2)      IFRS sebagai organisasi jasa atau pelayanan
Merupakan suatu organisasi pelayanan dengan sistem keterampilan, kompetensi dan fasilitas yang terorganisir sehingga memberikan kepuasan kepada konsumen. Pada proses pelayanan, IFRS berinteraksi langsung dengan konsumen pada titik temu seluruh kegiatan pelayanan kefarmasian tersebut.
3)      IFRS sebagai organisasi pengembangan
IFRS wajib mengikuti dan menetapkan perkembangan dalam pelayanan di rumah sakit agar selalu sepadan dengan kemajuan pelayanan medis dan keperawatan. Sebagai organisasi perkembangan, IFRS juga harus aktif dalam edukasi tentang obat bagi profesional kesehatan agar mereka dapat menyempurnakan penulisan serta penggunaan obat yang tepat, aman dan rasional.



2.    Tugas dan Fungsi
Tugas Pokok Instalasi Farmasi Rumah Sakit (IFRS) berdasarkan Keputusan Menteri Kesehatan Republik Indonesia Nomor 1197/MENKES/SK/X/2004, meliputi :
a.    Melangsungkan pelayanan farmasi yang optimal
b.    Menyelenggarakan kegiatan pelayanan farmasi profesional berdasarkan prosedur kefarmasian dan etik profesi
c.    Melaksanakan Komunikasi, Informasi dan Edukasi (KIE)
d.   Memberi pelayanan bermutu melalui analisa dan evaluasi untuk meningkatkan mutu pelayanan farmasi
e.    Melakukan pengawasan berdasarkan aturan-aturan yang berlaku
f.     Menyelenggarakan pendidikan dan pelatihan di bidang farmasi
g.    Mengadakan penelitian dan pengembangan di bidang farmasi
h.    Memfasilitasi dan mendorong tersusunnya standar pengobatan dan formularium rumah sakit.

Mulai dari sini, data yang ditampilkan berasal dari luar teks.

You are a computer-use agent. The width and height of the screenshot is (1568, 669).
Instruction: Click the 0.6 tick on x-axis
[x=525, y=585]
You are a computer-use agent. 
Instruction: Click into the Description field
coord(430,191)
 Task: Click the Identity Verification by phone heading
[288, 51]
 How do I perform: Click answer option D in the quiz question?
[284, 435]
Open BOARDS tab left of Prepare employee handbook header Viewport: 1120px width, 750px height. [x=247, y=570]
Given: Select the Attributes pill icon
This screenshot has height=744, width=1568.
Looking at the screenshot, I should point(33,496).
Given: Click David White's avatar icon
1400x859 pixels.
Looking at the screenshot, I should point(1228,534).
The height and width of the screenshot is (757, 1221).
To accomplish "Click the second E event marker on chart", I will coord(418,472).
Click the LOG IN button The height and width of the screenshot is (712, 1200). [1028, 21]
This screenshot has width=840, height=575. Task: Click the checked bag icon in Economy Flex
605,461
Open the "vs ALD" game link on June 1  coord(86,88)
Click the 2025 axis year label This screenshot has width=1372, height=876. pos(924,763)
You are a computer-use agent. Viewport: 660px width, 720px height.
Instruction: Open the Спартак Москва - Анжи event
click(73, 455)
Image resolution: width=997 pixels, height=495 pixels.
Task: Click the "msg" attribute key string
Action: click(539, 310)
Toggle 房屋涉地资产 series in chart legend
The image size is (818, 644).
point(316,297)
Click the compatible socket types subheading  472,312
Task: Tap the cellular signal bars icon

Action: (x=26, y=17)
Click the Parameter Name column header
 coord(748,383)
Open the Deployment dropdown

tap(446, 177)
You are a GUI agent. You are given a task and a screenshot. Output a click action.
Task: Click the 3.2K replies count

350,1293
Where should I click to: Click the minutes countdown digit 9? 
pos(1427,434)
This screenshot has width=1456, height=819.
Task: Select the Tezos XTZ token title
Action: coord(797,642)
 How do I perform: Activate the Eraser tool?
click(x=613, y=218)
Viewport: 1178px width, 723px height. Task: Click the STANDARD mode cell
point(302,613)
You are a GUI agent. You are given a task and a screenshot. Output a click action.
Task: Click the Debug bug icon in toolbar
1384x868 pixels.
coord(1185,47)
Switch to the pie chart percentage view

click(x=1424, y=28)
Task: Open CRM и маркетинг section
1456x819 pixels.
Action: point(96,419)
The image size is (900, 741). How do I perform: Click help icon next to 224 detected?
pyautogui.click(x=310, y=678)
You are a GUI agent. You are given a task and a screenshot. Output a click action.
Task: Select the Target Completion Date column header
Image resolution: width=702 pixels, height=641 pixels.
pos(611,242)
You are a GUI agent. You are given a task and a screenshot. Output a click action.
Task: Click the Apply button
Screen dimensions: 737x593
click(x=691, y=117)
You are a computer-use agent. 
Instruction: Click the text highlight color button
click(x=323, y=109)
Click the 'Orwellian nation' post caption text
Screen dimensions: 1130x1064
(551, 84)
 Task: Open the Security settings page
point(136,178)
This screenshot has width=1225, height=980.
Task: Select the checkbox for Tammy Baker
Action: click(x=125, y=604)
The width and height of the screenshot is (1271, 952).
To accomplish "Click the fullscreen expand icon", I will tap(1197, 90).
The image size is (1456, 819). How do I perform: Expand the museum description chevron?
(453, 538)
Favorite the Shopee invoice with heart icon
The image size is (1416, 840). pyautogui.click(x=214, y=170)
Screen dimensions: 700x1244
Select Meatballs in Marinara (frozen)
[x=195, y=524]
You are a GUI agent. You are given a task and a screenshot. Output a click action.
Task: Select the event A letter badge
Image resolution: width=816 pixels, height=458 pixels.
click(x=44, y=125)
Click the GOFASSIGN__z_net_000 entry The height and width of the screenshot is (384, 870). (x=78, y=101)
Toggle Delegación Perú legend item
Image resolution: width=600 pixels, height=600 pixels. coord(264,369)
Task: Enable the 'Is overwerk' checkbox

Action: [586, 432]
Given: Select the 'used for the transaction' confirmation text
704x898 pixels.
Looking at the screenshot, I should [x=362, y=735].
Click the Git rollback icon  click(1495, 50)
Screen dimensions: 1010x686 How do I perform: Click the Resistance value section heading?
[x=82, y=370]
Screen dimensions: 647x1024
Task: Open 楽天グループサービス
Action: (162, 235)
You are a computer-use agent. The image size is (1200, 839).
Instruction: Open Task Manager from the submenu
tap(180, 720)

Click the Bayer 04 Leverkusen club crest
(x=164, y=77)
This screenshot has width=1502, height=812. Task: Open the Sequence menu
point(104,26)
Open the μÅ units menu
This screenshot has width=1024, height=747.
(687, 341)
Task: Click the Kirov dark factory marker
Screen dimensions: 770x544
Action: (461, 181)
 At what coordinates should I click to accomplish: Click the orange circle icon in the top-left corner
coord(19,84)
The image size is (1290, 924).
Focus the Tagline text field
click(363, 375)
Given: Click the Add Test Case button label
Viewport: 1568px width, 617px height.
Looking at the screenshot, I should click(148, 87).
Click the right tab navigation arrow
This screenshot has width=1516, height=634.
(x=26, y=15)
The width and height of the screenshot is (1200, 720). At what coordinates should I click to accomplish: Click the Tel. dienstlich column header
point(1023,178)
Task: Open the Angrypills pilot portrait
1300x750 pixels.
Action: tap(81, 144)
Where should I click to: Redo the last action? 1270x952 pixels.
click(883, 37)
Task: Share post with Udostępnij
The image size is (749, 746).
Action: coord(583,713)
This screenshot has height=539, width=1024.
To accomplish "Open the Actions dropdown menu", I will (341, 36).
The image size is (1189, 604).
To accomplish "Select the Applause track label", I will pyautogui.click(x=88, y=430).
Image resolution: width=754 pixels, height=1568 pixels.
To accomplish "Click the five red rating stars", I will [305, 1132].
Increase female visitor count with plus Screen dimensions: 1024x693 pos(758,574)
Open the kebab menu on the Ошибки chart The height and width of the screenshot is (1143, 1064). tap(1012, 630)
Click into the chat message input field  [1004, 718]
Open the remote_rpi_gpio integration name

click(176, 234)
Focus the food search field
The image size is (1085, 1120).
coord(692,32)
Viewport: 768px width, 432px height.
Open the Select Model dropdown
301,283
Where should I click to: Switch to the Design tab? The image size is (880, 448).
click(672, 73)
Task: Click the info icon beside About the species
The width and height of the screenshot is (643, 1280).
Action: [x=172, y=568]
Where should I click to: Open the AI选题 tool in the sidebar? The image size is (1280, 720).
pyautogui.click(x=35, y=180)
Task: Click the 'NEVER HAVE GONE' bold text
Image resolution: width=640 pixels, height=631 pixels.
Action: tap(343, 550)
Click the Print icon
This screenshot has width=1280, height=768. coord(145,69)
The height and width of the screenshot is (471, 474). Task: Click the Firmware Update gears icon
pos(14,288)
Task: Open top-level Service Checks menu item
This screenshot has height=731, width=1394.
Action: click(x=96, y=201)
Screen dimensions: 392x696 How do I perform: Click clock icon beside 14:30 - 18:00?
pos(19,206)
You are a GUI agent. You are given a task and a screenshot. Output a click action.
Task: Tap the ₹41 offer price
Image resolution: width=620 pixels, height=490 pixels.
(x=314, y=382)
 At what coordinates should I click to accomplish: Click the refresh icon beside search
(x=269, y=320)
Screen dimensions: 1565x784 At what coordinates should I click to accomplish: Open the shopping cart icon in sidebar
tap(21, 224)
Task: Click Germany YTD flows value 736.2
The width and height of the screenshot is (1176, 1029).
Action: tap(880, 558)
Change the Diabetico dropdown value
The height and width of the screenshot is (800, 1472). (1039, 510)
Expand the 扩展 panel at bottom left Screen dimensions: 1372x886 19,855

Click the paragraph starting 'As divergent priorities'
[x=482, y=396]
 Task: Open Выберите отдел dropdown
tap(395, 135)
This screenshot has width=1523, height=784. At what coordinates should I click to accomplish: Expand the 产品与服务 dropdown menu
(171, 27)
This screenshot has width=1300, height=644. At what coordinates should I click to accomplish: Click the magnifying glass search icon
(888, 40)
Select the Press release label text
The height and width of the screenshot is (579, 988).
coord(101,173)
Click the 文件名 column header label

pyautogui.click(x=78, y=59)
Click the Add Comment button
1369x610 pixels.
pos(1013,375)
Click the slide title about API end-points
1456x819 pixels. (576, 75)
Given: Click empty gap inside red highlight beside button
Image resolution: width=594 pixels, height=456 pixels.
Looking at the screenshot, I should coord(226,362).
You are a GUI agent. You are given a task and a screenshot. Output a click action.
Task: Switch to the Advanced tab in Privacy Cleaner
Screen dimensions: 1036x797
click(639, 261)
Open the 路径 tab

Fungsi Instalasi Farmasi Rumah Sakit berdasarkan Keputusan Menteri Kesehatan Republik Indonesia Nomor 1197/MENKES/SK/X/2004 ada dua, yaitu :
a.    Pengelolaan Perbekalan Farmasi
Pengelolaan Perbekalan Farmasi merupakan suatu siklus kegiatan, dimulai dari pemilihan, perencanaan, pengadaan, penerimaan, penyimpanan, pendistribusian, pengendalian, penghapusan, administrasi dan pelaporan serta evaluasi yang diperlukan bagi kegiatan pelayanan.

Pengelolaan perbekalan farmasi ini bertujuan untuk :
1)      Mengelola perbekalan farmasi yang efektif dan efesien.
2)      Menerapkan farmako ekonomi dalam pelayanan.
3)      Meningkatkan kompetensi/kemampuan tenaga farmasi.
4)      Mewujudkan Sistem Informasi Manajemen berdaya guna dan tepat guna.
5)      Melaksanakan pengendalian mutu pelayanan.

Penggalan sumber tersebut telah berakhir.